> Information provided:
☆ ☆ ☆ ☆ ☆

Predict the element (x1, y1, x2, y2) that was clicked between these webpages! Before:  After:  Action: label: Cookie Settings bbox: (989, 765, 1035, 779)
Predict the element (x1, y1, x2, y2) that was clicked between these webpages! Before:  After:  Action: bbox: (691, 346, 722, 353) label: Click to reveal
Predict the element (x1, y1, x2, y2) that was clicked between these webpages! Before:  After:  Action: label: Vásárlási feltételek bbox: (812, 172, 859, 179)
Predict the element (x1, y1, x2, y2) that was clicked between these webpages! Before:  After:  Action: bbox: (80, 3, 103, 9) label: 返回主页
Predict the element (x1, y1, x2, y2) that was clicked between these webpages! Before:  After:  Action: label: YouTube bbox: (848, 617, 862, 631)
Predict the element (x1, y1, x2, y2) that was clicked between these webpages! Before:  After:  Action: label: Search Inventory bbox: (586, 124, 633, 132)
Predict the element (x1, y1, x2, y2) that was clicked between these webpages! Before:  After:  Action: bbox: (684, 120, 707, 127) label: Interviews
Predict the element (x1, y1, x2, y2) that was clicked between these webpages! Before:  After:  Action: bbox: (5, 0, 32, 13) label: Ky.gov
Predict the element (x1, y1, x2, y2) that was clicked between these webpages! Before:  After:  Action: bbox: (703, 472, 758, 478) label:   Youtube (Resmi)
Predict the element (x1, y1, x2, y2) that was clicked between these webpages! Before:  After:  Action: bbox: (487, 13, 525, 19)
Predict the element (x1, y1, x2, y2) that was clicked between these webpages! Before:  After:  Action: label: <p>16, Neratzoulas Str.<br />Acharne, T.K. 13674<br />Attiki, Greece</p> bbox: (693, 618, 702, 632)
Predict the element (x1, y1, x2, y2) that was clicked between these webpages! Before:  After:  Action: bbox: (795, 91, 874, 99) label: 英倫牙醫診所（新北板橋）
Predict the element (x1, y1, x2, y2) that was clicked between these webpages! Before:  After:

☆ ☆ ☆ ☆ ☆

> To do:
Update the entries above by replacing "webpages" with "web pages" wherever it appears, and write them all out again with nothing else changed.

> Expected answer:
Predict the element (x1, y1, x2, y2) that was clicked between these web pages! Before:  After:  Action: label: Cookie Settings bbox: (989, 765, 1035, 779)
Predict the element (x1, y1, x2, y2) that was clicked between these web pages! Before:  After:  Action: bbox: (691, 346, 722, 353) label: Click to reveal
Predict the element (x1, y1, x2, y2) that was clicked between these web pages! Before:  After:  Action: label: Vásárlási feltételek bbox: (812, 172, 859, 179)
Predict the element (x1, y1, x2, y2) that was clicked between these web pages! Before:  After:  Action: bbox: (80, 3, 103, 9) label: 返回主页
Predict the element (x1, y1, x2, y2) that was clicked between these web pages! Before:  After:  Action: label: YouTube bbox: (848, 617, 862, 631)
Predict the element (x1, y1, x2, y2) that was clicked between these web pages! Before:  After:  Action: label: Search Inventory bbox: (586, 124, 633, 132)
Predict the element (x1, y1, x2, y2) that was clicked between these web pages! Before:  After:  Action: bbox: (684, 120, 707, 127) label: Interviews
Predict the element (x1, y1, x2, y2) that was clicked between these web pages! Before:  After:  Action: bbox: (5, 0, 32, 13) label: Ky.gov
Predict the element (x1, y1, x2, y2) that was clicked between these web pages! Before:  After:  Action: bbox: (703, 472, 758, 478) label:   Youtube (Resmi)
Predict the element (x1, y1, x2, y2) that was clicked between these web pages! Before:  After:  Action: bbox: (487, 13, 525, 19)
Predict the element (x1, y1, x2, y2) that was clicked between these web pages! Before:  After:  Action: label: <p>16, Neratzoulas Str.<br />Acharne, T.K. 13674<br />Attiki, Greece</p> bbox: (693, 618, 702, 632)
Predict the element (x1, y1, x2, y2) that was clicked between these web pages! Before:  After:  Action: bbox: (795, 91, 874, 99) label: 英倫牙醫診所（新北板橋）
Predict the element (x1, y1, x2, y2) that was clicked between these web pages! Before:  After:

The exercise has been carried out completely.